When i originally embarked on this short stop frame, it was meant as a light hearted attempt to show the repetitive nature of life. I originally started out with the intention of having a conveyor belt with little figurines starting off as children and getting older and older until they where finally dumped off the conveyor belt in to a black box- nicely subtle ;) however i hit more than a few bumps on the road. Trying to get figures to stay on a conveyor belt made from black instillation tape, a ruler and some elastic bands didn't really work out- plus i am quite limited in the figures that i can use- as i am buying them rather than making, i get a choice of three different ages- school child- adult and holding a walking stick. 
 The audio for this film is little boxes, which wasn't my original intention the finished piece does however come across as a visualisation of the song- which whilst i don't necessarily feel that this is a bad thing it was not my intended aim 

The context of an artwork's presentation has always mattered.

So im constantly trying to find a way of exhibiting my final major project that stands out from the way we are used to seeing work displayed in a gallery setting.
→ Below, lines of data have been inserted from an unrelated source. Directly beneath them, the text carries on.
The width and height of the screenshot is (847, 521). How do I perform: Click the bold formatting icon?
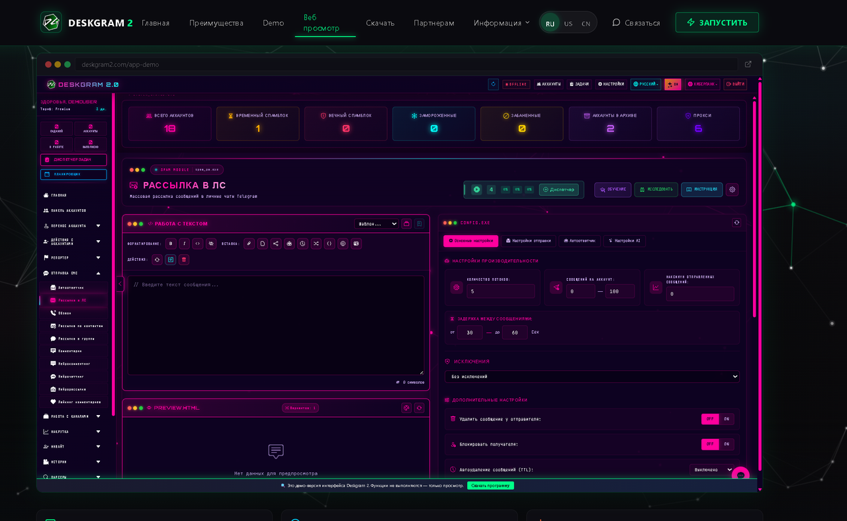click(171, 244)
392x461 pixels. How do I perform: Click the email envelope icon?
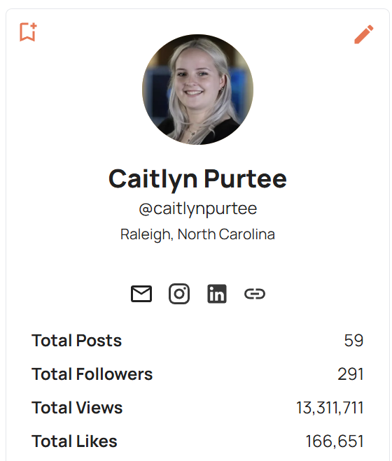(141, 294)
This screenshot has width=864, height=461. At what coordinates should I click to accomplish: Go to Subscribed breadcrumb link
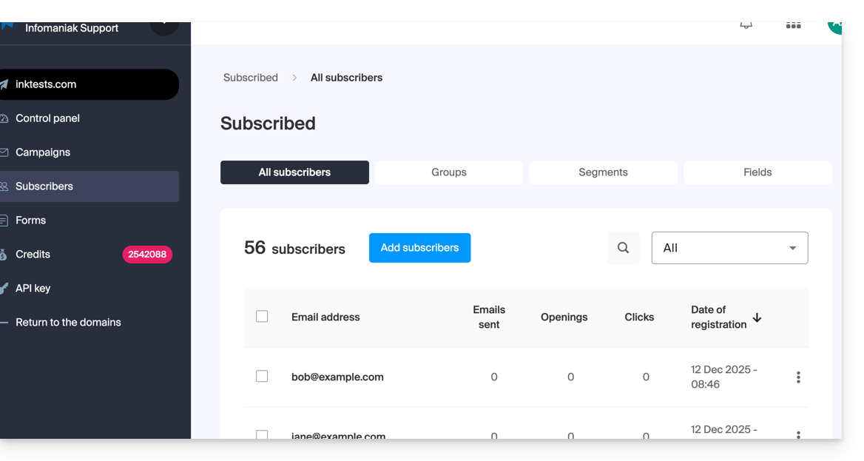click(x=251, y=78)
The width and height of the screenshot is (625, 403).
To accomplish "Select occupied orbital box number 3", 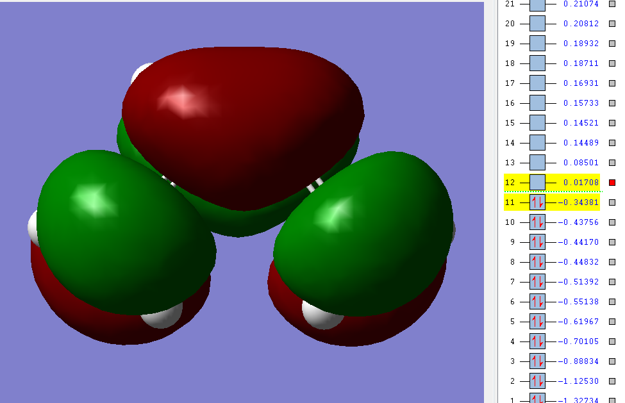I will pos(537,361).
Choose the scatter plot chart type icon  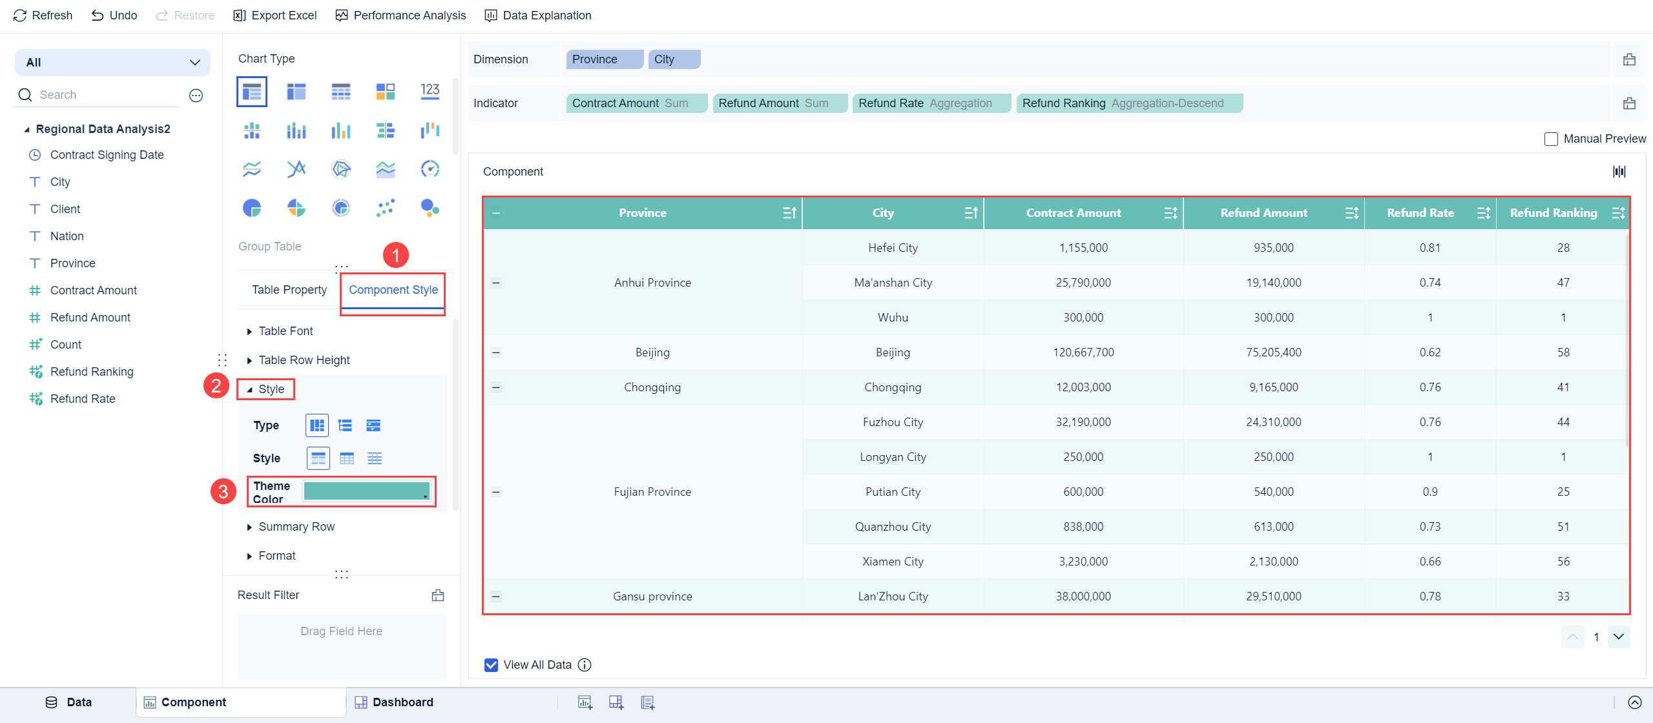[386, 208]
I can't seem to explain myself fully in the way that i want, but i know that i don't want to display my piece in a conventional way and i want the viewer to have some sort or interaction with the piece which i feel is hard to achieve when it's video work that i am showing. So how to display it becomes almost as important as the work itself, and i do have to exhibit in someway within the confines of a gallery setting wether i like it or not and how to do that is a major concern for me. How do i convey that fact that i don't intend for my work to be seen in that context when that is how people will see it for the first time? and whilst i am in a questioning mood how can i have ambitions to be a curator within a gallery when i don't in fact want my own work to be in any sort of gallery. Maybe that is the point - its the fact that it is my own work that is troubling me, when i have conversations with my peers about the possible ways in which their work should be shown i am fine, i can come up with a hundred different ways but for myself i draw a blank. I fear i am becoming less and less the practitioner that i wanted to be for oh so many years and am leaning more and more towards wanting to be a curator and i have to say that scares me i have always wanted to make to create and now i have no will to do so.

Sunday, 1 May 2011

Be your own souvenir

Art Is....

Self indulgence, creation, curation, wanting to share your soul with the world, never wanting anyone to see any of it, wanting to keep it for yourself, constantly trying to please someone that probably doesn't exist, not wanting to be part of the "art crowd", trying desperately to be noticed, frustration, giving up, starting from the beginning, getting fed up with peoples bullshit, trying to come up with something original and realising nothing is, getting copied, copying someone else, having your world blown apart by someone else's opinion, realising you couldn't give a fuck what they thought anyway, sleepless nights, sleeping in till 3 in the afternoon, lethargy, thinking your no good, thinking everyone else is better and then worse, knowing that person is making it up as they go along and getting away with it, living inside your head, trying to make it though, not caring, having 3am panic attacks because you couldn't care about anything more, wondering how people are coping better than you, not being able to explain yourself, knowing what you are doing is bollocks, giving up, starting over, hating yourself, hating everybody else, being the arty one in the family and playing up to it, having people find meaning that isn't their, having to nod along, not being able to defend yourself, going to galleries and the magic that was once their has gone, having people look down their noses at you because your not the right kind of "arty", feeling bad because you'd be quite happy to paint miniature figurines for the rest of your life.